Supported by Installation Europe, the seminar explored a range of other issues such as the testing and certification requirements of BS 7909 and in particular showed how it is easy to complete if equipment delivered to site is all PAT tested. The seminar also exampled how current industry practice was not necessarily the best practice by demonstrating how common methods of electricity distribution can lead to potentially dangerous situations through a lack of understanding.
According to James Eade who gave the seminar, “I think our industry has a good safety record on paper from an electrical point of view, but most practitioners have either witnessed first-hand or heard of others getting electric shocks of some level which go unreported. Also, rental companies often see the effects of mistakes in the form of kit returning to the warehouse with gaffa tape all over it and a short phrase in choice words indicating its failure.” The presentation showed images of distribution equipment having suffered catastrophic (and expensive) failure caused by the changes to the phase colour codes by way of a recent example.
As such the purpose of the seminar was to highlight why these standards are important and to try and dispel the myths and confusion about how and when they apply, which ultimately will lead to a safer environment for all. Eade pointed out that complying with the standards is not hard provided you are an electrically competent person “but we have think a little outside the box. For example, just because a cable has a 16A Ceeform on the ends doesn’t mean we can safely draw 16A from the socket”. Dispelling this ‘plug and play’ approach to site distribution was a recurring theme and simple examples were highlighted to demonstrate how safety devices such as RCDs and MCBs may not work effectively in typical practice, especially with the growth of electronic equipment.
Management of the electrical systems at events was also covered in depth and a series of team exercises were played out using event based scenarios to highlight why effective management is required as well as the need for a competent electrical person. The response to the seminar was excellent and can be summed up by one delegate who works for a large well-known rental company who said “It has been enlightening, thank you! We are going to have do some serious work to get our house in order though.”
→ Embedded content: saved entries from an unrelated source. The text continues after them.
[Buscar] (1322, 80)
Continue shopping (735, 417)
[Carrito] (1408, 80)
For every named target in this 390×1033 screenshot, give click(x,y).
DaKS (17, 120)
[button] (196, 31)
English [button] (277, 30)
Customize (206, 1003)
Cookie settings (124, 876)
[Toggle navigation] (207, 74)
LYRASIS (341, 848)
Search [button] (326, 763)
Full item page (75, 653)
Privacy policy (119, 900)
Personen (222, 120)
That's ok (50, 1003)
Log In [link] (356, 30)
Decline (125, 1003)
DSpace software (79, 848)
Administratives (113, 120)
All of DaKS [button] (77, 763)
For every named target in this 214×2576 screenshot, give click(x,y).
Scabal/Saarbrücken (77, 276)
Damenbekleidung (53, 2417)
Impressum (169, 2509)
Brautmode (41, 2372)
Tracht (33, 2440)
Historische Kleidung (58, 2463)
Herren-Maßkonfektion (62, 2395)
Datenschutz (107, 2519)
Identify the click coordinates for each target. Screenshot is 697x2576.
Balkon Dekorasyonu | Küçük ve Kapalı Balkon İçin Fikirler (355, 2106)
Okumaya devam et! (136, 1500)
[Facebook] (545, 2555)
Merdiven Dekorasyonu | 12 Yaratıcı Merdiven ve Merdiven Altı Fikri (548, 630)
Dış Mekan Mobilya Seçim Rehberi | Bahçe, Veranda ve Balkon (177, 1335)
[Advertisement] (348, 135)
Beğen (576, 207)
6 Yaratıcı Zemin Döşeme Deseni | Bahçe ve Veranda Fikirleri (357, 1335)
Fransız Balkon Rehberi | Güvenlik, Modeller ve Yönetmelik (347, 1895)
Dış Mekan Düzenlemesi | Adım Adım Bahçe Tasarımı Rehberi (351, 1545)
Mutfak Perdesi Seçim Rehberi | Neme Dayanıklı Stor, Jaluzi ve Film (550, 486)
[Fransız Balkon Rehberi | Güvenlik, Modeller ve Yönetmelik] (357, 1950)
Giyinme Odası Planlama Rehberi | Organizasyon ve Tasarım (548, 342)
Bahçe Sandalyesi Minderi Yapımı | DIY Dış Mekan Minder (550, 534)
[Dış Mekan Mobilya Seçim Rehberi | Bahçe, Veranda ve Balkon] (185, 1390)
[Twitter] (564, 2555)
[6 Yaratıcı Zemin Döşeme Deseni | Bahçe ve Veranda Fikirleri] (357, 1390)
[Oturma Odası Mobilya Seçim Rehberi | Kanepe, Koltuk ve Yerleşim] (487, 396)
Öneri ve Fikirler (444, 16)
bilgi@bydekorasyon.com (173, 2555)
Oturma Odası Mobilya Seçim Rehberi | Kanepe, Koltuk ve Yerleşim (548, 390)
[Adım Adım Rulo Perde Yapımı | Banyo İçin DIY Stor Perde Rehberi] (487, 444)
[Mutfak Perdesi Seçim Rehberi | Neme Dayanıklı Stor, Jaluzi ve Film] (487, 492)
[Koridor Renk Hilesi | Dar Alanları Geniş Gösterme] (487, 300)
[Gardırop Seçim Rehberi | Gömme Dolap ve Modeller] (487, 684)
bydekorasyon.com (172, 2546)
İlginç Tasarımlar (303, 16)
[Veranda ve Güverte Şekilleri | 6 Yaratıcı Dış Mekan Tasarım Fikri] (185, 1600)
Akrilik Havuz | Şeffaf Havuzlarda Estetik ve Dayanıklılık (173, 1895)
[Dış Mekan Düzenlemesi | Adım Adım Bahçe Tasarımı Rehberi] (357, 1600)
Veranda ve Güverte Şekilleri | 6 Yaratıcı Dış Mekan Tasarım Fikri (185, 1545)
Eade, who represents PLASA members on the committees writing these standards, had some salient observations about the industry in general: “The entertainment industry currently has few burdens as far as electrical practices are concerned, compared with the construction industry for example. It is important though that we move with the times and get more professional about it, the spectre of greater regulation of the electrical industry in general is in the pipeline. We will undoubtedly get caught up in that so it is far better to get our house in order first and present a strong front to potential changes. That can only come from the industry of course and that’s why I think this seminar is important”.